(Source data)

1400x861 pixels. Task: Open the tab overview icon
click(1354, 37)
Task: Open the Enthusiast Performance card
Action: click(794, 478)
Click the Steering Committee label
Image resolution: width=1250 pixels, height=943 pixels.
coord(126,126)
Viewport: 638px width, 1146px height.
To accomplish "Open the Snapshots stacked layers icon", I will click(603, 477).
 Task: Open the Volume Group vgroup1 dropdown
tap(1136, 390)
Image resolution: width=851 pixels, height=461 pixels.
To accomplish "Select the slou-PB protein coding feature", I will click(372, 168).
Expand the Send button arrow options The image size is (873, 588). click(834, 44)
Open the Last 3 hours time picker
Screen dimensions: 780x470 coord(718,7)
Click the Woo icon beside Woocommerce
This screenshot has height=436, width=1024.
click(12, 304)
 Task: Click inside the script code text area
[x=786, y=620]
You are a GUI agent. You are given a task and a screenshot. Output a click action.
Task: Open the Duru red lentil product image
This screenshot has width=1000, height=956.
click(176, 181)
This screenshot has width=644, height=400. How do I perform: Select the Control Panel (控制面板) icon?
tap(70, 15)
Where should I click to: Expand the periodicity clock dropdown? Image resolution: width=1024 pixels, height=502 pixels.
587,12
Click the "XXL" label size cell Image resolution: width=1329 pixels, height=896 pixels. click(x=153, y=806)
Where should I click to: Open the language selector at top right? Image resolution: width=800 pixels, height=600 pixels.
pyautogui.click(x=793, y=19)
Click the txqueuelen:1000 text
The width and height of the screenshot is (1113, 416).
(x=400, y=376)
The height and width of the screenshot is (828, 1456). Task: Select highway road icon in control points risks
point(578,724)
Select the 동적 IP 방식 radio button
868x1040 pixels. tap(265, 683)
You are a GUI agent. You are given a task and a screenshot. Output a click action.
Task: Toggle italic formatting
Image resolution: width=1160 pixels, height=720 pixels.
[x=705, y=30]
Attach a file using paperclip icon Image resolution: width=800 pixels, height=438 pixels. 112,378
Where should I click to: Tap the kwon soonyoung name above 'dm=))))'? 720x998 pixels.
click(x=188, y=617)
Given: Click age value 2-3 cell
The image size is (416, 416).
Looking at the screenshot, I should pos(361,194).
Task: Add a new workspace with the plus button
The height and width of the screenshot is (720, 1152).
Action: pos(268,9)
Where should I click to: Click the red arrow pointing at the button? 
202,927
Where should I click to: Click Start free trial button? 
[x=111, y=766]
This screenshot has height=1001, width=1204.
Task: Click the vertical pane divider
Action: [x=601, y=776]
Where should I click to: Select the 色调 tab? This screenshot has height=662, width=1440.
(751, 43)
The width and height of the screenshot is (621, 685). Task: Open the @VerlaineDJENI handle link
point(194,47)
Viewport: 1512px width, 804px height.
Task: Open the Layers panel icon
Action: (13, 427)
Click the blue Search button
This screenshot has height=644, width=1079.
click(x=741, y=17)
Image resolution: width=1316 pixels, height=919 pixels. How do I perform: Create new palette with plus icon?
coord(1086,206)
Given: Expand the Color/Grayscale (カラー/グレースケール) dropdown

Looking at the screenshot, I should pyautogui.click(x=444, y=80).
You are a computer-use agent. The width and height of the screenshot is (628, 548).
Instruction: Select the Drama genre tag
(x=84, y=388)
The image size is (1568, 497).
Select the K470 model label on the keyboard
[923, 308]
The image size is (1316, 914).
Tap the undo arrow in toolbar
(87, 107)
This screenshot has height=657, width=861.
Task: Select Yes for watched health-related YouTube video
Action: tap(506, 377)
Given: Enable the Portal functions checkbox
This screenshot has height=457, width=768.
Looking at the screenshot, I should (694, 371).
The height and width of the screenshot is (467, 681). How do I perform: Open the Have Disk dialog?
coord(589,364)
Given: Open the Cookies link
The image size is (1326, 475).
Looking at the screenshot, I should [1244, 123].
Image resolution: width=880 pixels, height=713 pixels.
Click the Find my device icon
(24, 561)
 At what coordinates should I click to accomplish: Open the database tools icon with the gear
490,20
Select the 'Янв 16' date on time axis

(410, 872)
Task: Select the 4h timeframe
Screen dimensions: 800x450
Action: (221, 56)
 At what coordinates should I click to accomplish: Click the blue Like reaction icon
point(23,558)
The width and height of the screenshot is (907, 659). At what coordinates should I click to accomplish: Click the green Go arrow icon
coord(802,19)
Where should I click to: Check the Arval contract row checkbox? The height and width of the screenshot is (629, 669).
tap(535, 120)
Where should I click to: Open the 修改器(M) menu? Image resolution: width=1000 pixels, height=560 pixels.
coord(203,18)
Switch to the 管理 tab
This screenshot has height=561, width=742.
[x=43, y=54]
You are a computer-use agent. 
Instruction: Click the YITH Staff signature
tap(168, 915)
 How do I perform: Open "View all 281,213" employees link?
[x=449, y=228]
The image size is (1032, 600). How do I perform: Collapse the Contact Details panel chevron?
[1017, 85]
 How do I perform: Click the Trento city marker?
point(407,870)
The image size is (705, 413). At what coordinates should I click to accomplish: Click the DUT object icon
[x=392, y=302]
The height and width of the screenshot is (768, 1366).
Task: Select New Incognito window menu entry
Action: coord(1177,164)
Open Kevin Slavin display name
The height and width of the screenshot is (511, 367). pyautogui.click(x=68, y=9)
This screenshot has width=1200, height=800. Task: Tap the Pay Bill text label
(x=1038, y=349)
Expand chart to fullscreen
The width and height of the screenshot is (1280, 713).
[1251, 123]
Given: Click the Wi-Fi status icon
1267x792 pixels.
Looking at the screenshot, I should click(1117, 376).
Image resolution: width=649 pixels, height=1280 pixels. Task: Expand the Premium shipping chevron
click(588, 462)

(End Source data)

▶ Task description: Only lines that contain "cell" are needed, so copy each of them from the data.

▶ Exercise result:
Click the "XXL" label size cell Image resolution: width=1329 pixels, height=896 pixels. click(x=153, y=806)
Given: Click age value 2-3 cell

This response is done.